[Records from a dataset]
*** Begin section ***

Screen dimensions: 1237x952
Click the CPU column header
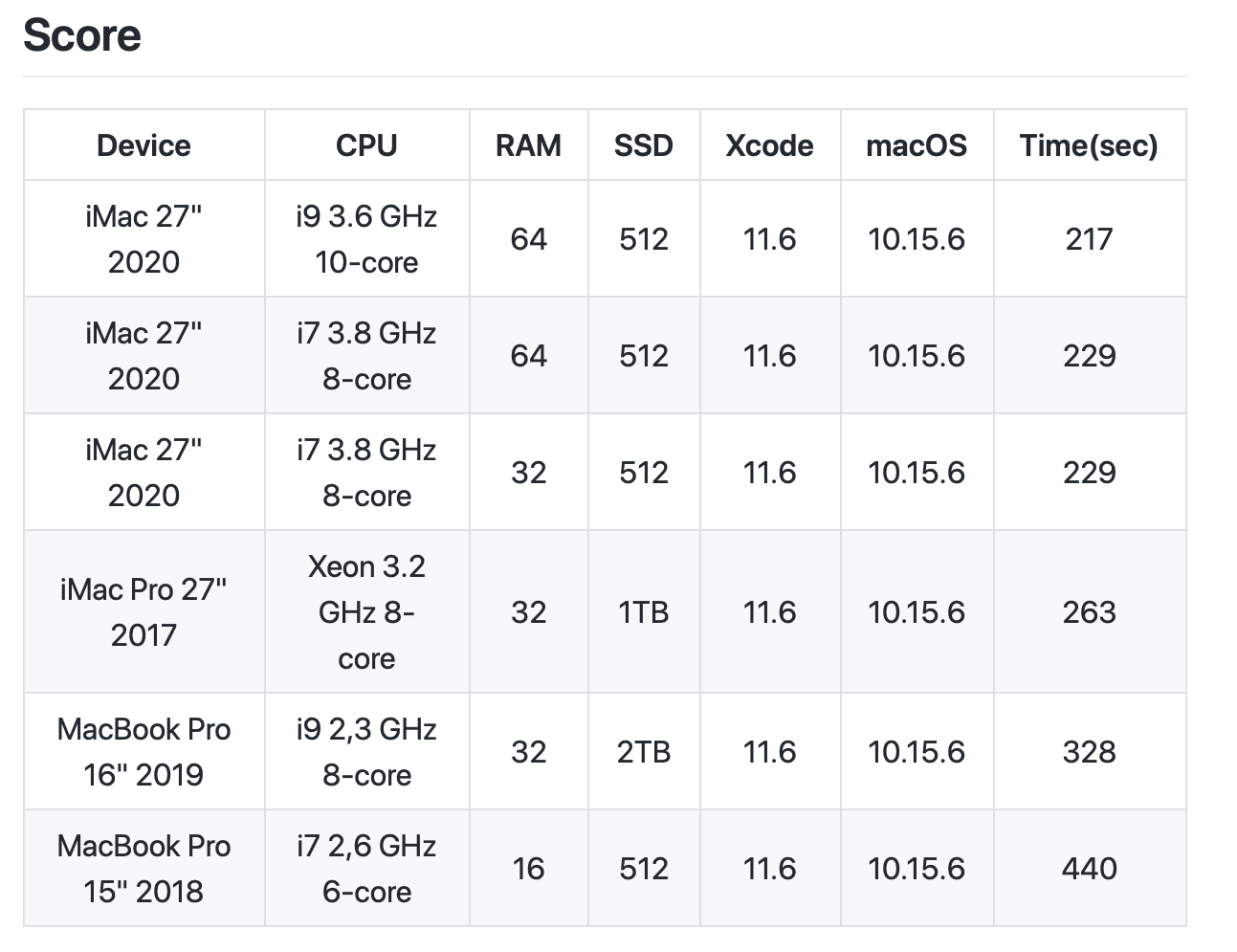[x=366, y=145]
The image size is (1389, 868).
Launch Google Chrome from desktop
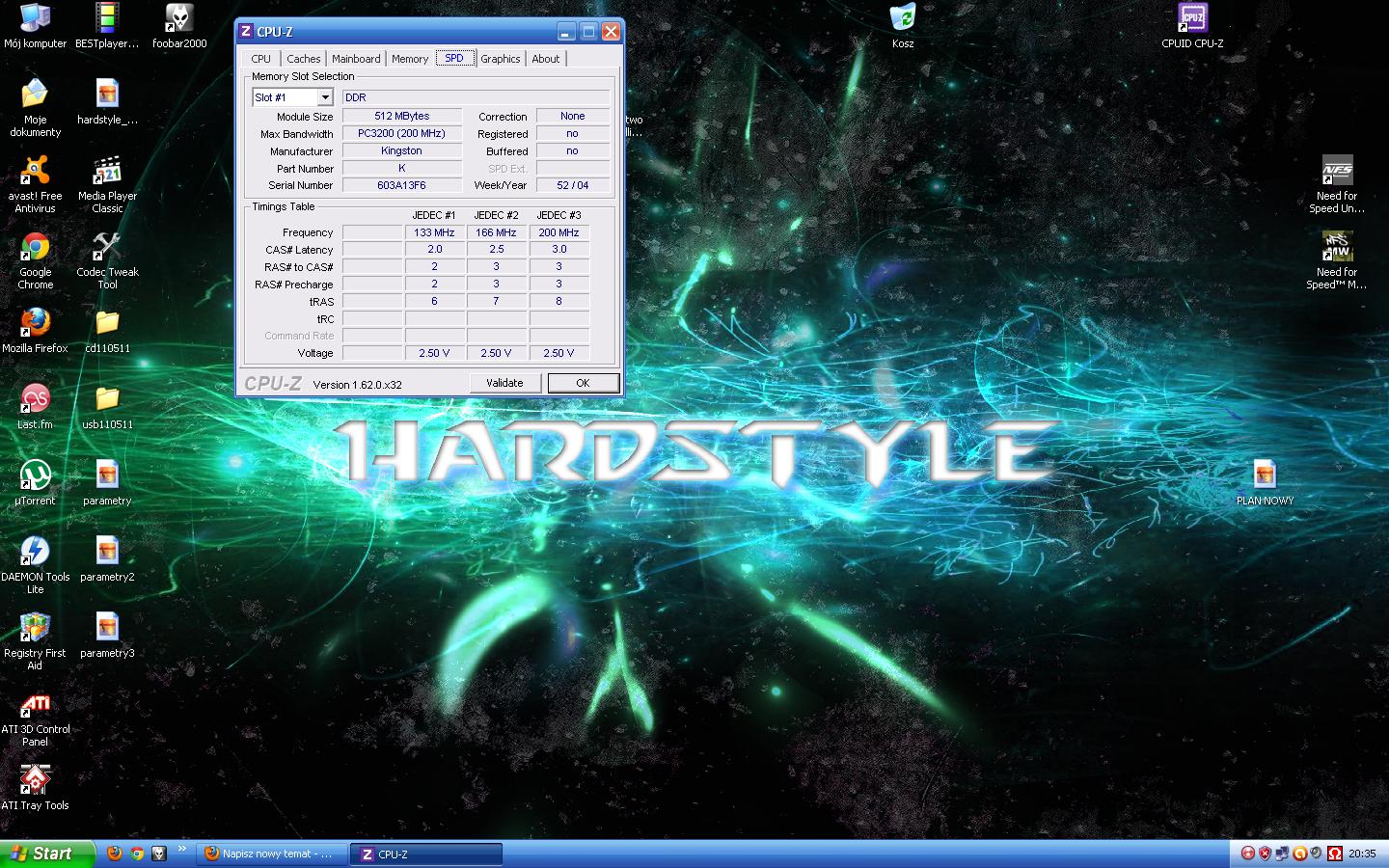point(36,249)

*** End section ***

* [EXERCISE AIM]
Pictures stay out. Copy exactly, and only, the lines from the one containing "Click the CPU column header" through the end of the data.

* [SOLUTION TO THIS TASK]
Click the CPU column header
[x=366, y=145]
The image size is (1389, 868).
Launch Google Chrome from desktop
point(36,249)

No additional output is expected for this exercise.